→ What needs to be done
Continue the article on treating the human microbiome as a big data problem, starting after its final paragraph.

_MEDICINE Microbiology

_Big Data in the Biome

Microbes are busily at work in the human body, both for good and ill. Researchers are using computer algorithms to sift through their genes and better understand their roles.

_Gail Rosen

Rosen is a professor in the Department of Electrical and Computer Engineering in the College of Engineering. She heads Drexel's Center for Biological Discovery from Big Data.

Colonies of bacteria and viruses naturally coexist throughout the human body and play roles in digestion, metabolism and even fighting off diseases. But for scientists, understanding just how they do it remains a question.

Researchers are hoping to find answers by treating the human biome as a “big data” problem. They’re using pattern-recognition algorithms and machine learning to sift through massive amounts of genetic sequencing information that has come available in recent years. Their goal is to identify groupings of microbial communities that occur in concert with each other.


Metagenomics is a field of science that applies a computational approach to studying organism interactions and evolution. In this type of research, a scan of a genetic material sample — DNA or RNA — can be interpreted to reveal the organisms that are likely present. The method presented by Rosen’s group takes that one step further by analyzing the genetic code to spot recurring patterns, an indication that certain microbes present are found together so frequently that it’s not a coincidence. Rosen’s team calls this “themetagenomics,” because they are looking for recurring themes in microbiomes that are indicators of co-occurring groups of microbes..

Their findings, published in PLOS ONE, put forth a new method of analyzing the codes found in microbial RNA to reveal how these communities operate.

“There are thousands of species of microbes living in the body, so if you think about all the permutations of groupings that could exist you can imagine what a daunting task it is to determine which of them are living in community with each other,” says Gail Rosen, who co-authored the paper with Steve Woloszynek, an MD-PhD trainee in the College of Medicine. “Our method puts a pattern-spotting algorithm to work on the task, which saves a tremendous amount of time and eliminates some guesswork.”

→ Data to examine
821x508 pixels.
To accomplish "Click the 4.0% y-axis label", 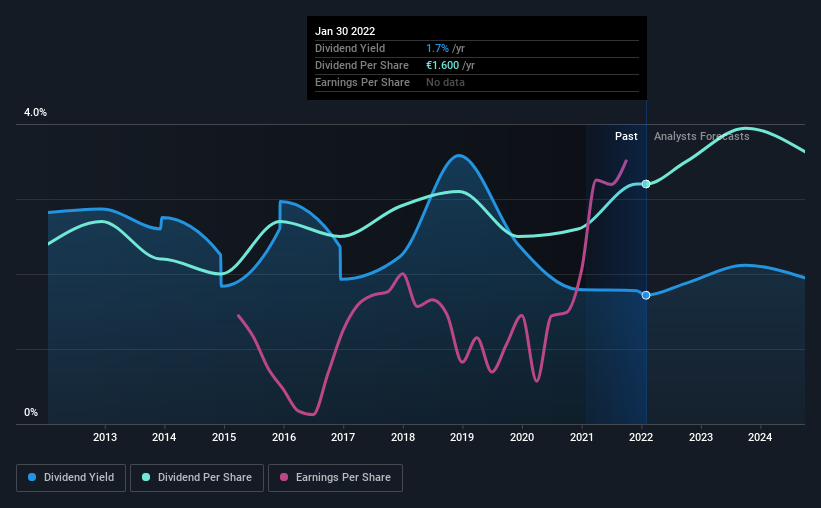I will click(35, 113).
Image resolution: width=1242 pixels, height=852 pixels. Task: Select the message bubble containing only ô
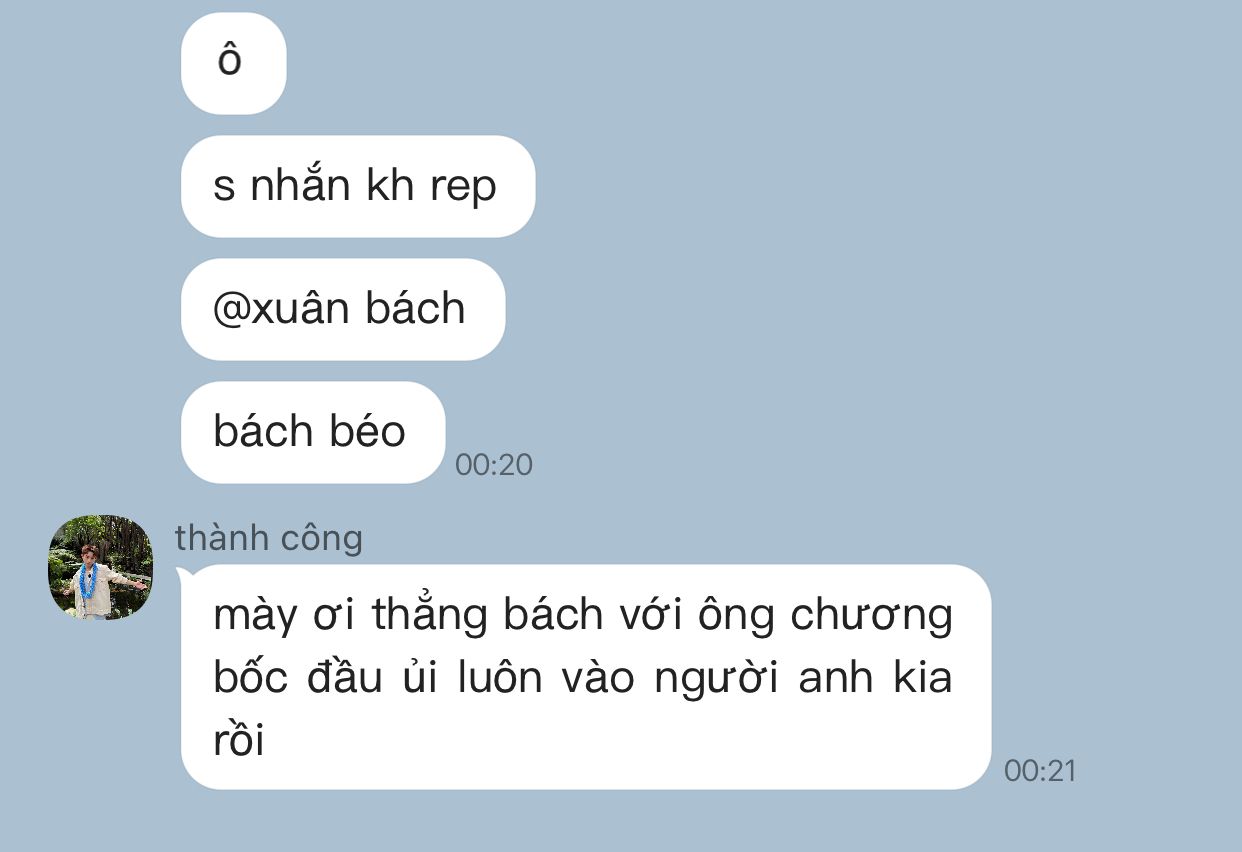[x=233, y=63]
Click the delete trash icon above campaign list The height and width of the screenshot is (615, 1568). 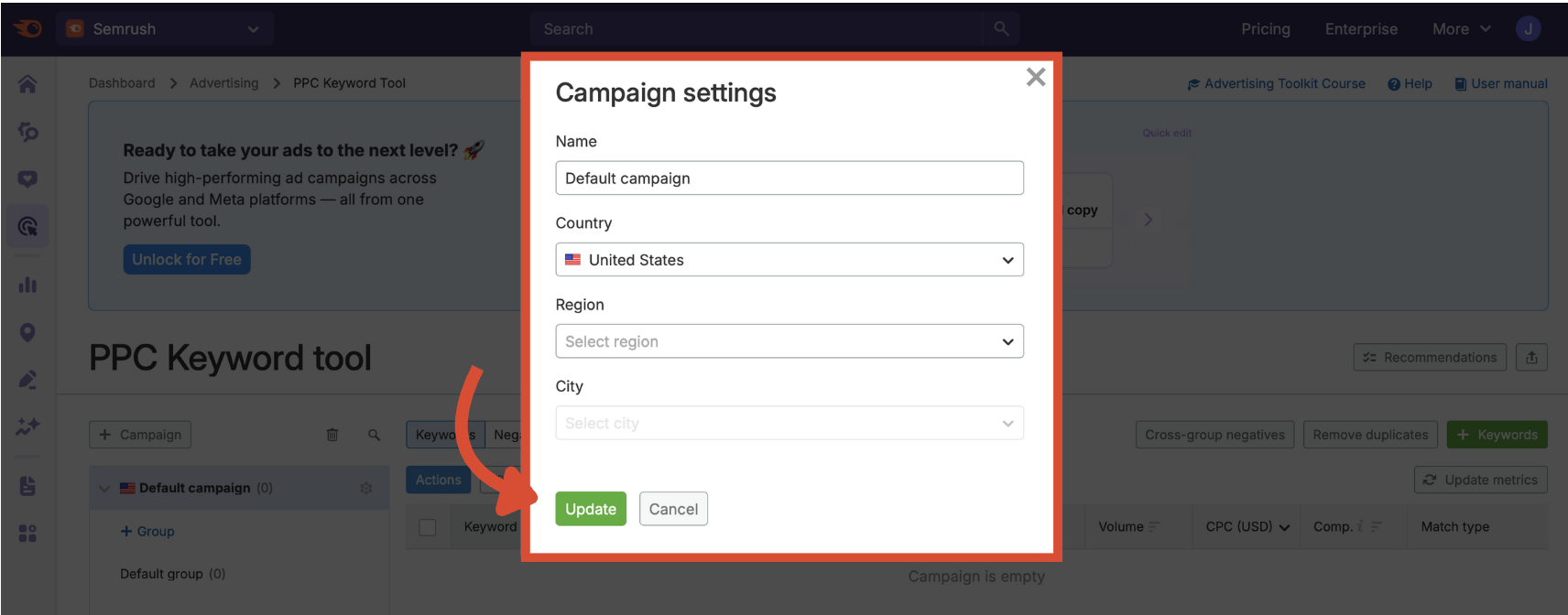pos(332,434)
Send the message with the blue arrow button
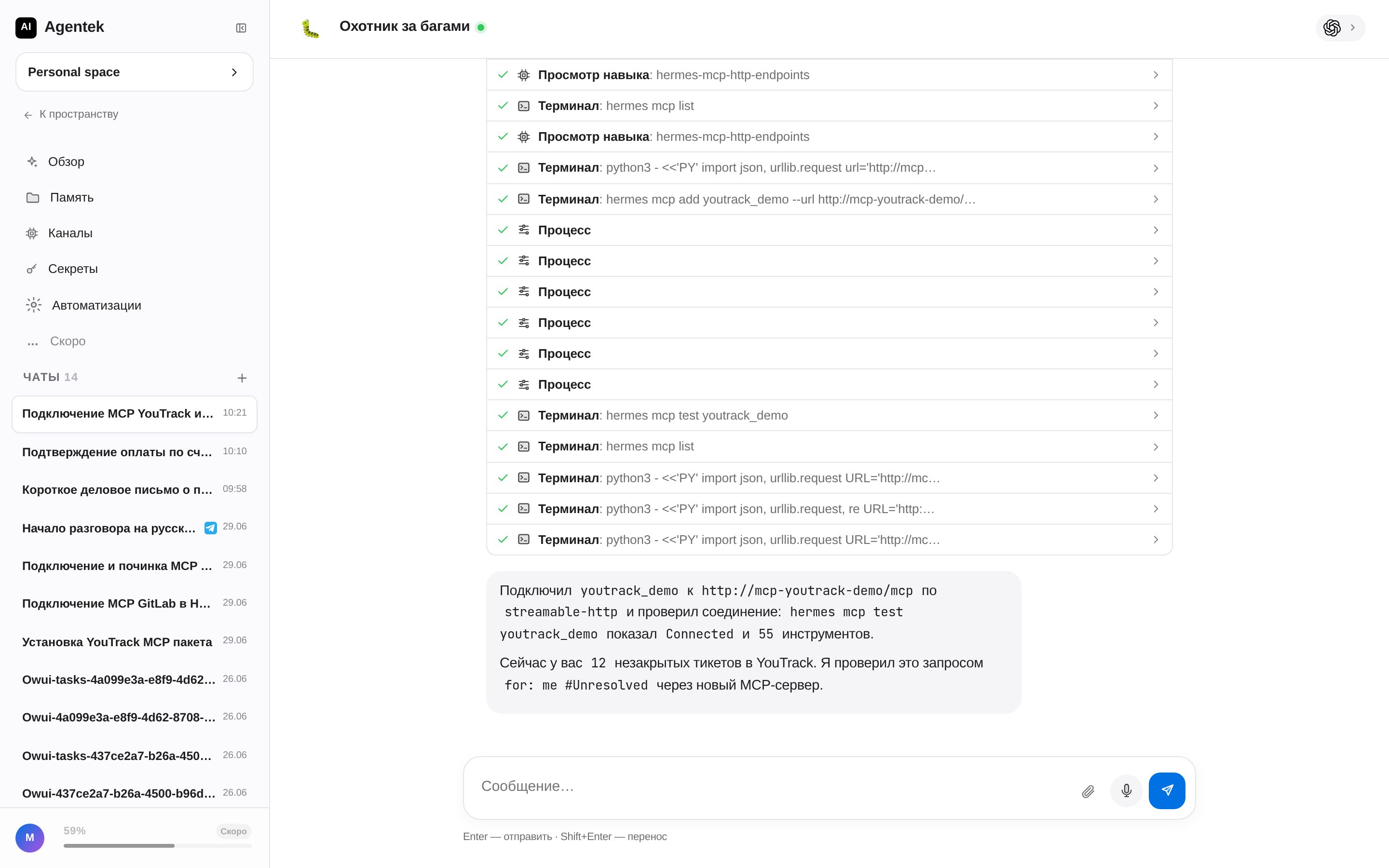Screen dimensions: 1389x868 (x=1167, y=790)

→ Reply
The blue line represents the probability of a Salmonella infection (suspected from bad sushi) in a subjects’ gut. Researchers observed a drastic change in the microbial composition of the person’s gut before and after infection (the yellow bar). This change is signified by the probablility of the pre-infection microbiome in red, which declines and is replaced by the probability of the green line. .

Current methods for studying microbiota, gut bacteria for example, take a sample from an area of the body and then look at the genetic material that’s present. This process inherently lacks important context, according to the authors.

“Most metagenomics methods just tell you which microbes are abundant, but they don’t really tell you much about how each species is supporting other community members,” Rosen says. “With our method you get a picture of the configuration of the community — for example, it may have E. coli and B. fragilis as the most abundant microbes and in pretty equal numbers — which may indicate that they’re cross-feeding. Another community may have B. fragilis as the most abundant microbe, with many other microbes in equal, but lower, numbers — which could indicate that they are feeding off whatever B. fragilis is making, without any cooperation.”